Once conceptually excise is a duty levied on "goods", one cannot exclude commercial usage or parlance in their identification, for goods are what are bought and sold. The contention to the effect that commercial usage or parlance can be relevant for the construction of only those items in the Schedule wherein there is specific reference to it, now surprisingly sought to be advanced for the respondent, does not deserve any serious consideration Lastly, the learned Advocate, has referred to the Chemical Examiner's report, which appears on page 37, and has pleaded that even the Chemical Examiner has mentioned that "acltual uses of the product may be ascertained before finalising assessment". He has pleaded that even the Chemical Examiner has not mentioned the actual use of the product and as such the Revenue has got no case. The appeal filed by the Revenue should be dismissed.

5. Shri A.S. Sundar Rajan, the lerned JDR, has referred to his ground of appeal No. 3 and has pleaded that Diakanol AMH is manufactured from acrylamide. He has stated that polyacryiamide is a derivative of only polyacrylic (formed as a matter of reaction between polyacrylic and ammonia) polyacrylic derivatives clearly fall under T.I. 15A(1). Shri Sundar Rajan has pleaded that the learned Sr. Advocate has referred to the judgment of the Hon'ble Gujarat High Court in the case of Nav-gujarat Paper Industries v. Superintendent of Central Excise reported in 1977 ELT (367) wherein it was held that the trade notice would be binding on the Department and the Department would be estopped from contending that what was mentioned in the trade notice should not be adhered to contradict the argument of the learned Sr. Advocate Shri Sundar Rajan has referred to a judgment of the Hon. Bombay High Court in the case of The Union of India v. The Elphinstone Spinning and Weaving Mills Co. Ltd. reported in 1978 ELT (3680) wherein the Hon.

Record set:
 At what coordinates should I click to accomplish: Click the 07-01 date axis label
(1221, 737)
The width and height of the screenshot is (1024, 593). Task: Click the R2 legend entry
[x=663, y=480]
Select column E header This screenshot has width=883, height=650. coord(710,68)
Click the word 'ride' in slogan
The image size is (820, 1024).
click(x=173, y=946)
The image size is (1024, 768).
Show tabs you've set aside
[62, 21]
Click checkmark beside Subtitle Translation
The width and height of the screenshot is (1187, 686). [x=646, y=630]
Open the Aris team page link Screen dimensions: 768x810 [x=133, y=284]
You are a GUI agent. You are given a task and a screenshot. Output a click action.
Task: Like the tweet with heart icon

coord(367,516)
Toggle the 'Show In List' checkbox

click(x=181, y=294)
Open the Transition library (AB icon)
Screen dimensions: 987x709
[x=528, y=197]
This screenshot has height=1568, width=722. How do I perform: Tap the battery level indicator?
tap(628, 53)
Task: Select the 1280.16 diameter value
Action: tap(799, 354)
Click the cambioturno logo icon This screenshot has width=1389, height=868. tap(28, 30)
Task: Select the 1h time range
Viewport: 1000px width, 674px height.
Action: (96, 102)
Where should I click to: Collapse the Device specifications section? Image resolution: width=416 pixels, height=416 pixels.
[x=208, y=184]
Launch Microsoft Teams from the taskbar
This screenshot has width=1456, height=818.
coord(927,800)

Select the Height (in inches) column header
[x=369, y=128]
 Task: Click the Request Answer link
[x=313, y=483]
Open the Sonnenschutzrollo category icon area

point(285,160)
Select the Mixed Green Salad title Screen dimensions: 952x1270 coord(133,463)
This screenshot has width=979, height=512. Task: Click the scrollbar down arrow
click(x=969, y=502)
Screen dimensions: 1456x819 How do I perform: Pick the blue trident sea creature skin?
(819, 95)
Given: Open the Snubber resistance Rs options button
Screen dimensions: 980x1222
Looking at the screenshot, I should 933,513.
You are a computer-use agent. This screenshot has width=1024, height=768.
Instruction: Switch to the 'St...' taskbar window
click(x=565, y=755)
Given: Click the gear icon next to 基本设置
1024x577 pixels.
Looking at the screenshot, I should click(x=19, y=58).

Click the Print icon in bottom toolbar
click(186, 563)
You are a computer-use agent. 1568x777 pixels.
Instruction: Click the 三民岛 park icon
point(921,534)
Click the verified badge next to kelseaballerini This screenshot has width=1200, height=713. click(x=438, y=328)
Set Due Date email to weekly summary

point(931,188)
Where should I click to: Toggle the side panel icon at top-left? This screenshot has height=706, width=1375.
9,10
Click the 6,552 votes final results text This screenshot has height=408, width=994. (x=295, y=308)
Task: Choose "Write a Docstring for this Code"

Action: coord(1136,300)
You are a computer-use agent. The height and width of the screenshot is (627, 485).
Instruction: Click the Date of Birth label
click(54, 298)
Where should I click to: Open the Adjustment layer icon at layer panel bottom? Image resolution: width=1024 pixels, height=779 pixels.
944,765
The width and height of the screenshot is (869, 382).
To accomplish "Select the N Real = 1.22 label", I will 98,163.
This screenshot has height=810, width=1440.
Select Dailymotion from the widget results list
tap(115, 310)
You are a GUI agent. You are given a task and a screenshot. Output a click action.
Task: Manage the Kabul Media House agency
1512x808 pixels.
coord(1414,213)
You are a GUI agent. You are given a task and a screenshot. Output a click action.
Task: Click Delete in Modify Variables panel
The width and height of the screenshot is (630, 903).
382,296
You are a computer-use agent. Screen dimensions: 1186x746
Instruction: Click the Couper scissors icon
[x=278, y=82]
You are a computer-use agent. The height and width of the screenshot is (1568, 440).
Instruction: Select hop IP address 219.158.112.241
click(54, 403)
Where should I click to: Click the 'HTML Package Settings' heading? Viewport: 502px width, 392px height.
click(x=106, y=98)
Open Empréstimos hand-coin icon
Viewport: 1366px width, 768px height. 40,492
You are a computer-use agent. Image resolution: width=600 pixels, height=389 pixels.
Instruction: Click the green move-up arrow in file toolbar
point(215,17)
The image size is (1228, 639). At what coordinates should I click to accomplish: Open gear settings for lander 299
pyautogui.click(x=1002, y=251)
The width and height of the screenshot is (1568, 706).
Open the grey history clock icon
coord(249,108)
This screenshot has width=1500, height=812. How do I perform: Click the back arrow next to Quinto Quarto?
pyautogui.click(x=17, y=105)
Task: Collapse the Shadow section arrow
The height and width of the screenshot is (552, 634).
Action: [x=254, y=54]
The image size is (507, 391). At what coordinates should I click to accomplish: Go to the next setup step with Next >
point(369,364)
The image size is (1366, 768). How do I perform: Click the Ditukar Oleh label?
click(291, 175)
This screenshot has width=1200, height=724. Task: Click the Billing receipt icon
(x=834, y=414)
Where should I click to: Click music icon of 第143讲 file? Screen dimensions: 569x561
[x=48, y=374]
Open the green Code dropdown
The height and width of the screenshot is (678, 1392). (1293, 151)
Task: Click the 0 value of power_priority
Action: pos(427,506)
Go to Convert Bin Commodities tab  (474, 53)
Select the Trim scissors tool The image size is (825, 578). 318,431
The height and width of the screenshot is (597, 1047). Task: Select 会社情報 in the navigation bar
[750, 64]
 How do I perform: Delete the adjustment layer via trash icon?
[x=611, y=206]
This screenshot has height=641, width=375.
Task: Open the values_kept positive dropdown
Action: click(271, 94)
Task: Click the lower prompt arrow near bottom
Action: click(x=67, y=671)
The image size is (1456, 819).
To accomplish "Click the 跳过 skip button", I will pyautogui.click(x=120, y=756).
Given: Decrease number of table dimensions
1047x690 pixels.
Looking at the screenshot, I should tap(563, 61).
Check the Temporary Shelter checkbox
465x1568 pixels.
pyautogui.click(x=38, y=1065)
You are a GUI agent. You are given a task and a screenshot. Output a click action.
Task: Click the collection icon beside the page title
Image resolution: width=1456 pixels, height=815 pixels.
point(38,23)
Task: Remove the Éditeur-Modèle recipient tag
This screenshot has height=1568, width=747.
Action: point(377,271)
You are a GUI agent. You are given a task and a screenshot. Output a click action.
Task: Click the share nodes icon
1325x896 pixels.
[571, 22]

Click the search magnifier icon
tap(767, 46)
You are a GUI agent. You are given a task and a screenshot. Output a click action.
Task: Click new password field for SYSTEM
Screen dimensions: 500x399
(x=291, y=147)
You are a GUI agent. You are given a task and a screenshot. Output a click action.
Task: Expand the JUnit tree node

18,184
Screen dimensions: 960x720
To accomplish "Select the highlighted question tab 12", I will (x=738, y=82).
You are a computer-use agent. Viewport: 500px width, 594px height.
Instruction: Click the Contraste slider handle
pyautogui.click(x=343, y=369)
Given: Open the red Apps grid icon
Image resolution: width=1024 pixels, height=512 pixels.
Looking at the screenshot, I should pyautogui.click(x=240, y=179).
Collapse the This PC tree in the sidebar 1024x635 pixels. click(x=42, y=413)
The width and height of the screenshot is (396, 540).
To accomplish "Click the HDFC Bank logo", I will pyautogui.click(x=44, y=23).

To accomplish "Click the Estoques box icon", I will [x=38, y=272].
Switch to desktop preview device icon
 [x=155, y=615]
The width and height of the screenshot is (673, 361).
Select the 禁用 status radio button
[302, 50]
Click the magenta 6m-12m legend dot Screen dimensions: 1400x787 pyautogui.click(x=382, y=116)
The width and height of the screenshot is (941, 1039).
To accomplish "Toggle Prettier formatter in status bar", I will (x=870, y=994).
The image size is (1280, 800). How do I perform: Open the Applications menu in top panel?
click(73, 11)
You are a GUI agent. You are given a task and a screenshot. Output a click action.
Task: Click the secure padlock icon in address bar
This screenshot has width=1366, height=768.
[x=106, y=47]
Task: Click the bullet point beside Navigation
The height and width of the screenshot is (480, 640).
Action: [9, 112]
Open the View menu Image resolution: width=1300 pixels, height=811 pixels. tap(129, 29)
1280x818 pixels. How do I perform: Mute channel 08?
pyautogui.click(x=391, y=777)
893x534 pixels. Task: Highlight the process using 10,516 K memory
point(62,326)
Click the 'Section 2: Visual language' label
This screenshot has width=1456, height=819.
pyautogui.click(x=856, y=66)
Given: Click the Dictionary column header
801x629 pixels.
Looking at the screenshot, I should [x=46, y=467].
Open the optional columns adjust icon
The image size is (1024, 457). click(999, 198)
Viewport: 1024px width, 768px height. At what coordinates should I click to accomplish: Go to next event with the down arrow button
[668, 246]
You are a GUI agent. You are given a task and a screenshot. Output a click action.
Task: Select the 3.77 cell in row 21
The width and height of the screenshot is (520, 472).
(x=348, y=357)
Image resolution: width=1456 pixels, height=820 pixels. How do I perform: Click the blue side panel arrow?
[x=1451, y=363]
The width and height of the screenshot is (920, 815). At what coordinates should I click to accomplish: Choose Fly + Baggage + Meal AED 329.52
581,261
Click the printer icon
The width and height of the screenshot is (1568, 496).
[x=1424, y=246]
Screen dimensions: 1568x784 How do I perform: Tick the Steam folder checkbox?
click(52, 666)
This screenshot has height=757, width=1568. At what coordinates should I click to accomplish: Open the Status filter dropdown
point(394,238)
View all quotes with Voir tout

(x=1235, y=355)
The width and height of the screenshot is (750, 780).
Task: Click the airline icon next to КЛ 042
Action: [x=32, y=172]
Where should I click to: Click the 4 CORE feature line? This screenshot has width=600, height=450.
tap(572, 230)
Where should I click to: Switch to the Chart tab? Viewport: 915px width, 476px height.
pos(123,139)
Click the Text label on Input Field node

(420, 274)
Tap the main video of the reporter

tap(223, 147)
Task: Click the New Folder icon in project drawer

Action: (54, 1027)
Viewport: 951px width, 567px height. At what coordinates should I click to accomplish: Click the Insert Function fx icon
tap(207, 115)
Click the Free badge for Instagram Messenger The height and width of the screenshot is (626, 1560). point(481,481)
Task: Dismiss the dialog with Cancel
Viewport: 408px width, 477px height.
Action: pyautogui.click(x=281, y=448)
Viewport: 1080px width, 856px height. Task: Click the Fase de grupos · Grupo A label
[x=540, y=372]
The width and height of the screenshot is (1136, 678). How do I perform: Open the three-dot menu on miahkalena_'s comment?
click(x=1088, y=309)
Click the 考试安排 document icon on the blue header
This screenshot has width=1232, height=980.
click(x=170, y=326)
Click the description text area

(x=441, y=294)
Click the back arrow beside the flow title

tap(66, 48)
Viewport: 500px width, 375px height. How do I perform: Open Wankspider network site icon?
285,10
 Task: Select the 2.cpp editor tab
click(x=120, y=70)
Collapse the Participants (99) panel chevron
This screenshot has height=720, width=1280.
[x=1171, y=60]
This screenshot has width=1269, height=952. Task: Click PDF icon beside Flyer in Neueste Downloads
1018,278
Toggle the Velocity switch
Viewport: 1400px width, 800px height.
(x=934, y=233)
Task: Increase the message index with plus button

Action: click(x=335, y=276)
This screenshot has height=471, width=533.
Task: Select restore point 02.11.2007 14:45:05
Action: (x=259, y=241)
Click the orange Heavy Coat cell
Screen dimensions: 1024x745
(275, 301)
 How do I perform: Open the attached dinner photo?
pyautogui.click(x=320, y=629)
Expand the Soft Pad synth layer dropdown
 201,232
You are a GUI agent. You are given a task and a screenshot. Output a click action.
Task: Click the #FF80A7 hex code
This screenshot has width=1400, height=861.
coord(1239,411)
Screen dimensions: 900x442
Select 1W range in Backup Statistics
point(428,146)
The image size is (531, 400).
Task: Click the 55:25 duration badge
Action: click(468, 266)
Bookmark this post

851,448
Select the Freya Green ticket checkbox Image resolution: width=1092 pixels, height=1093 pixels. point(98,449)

Task prompt: In the excise appeal text, what does the JDR say Diakanol AMH is manufactured from? The lines come from a separate source.

Task solution: Acrylamide.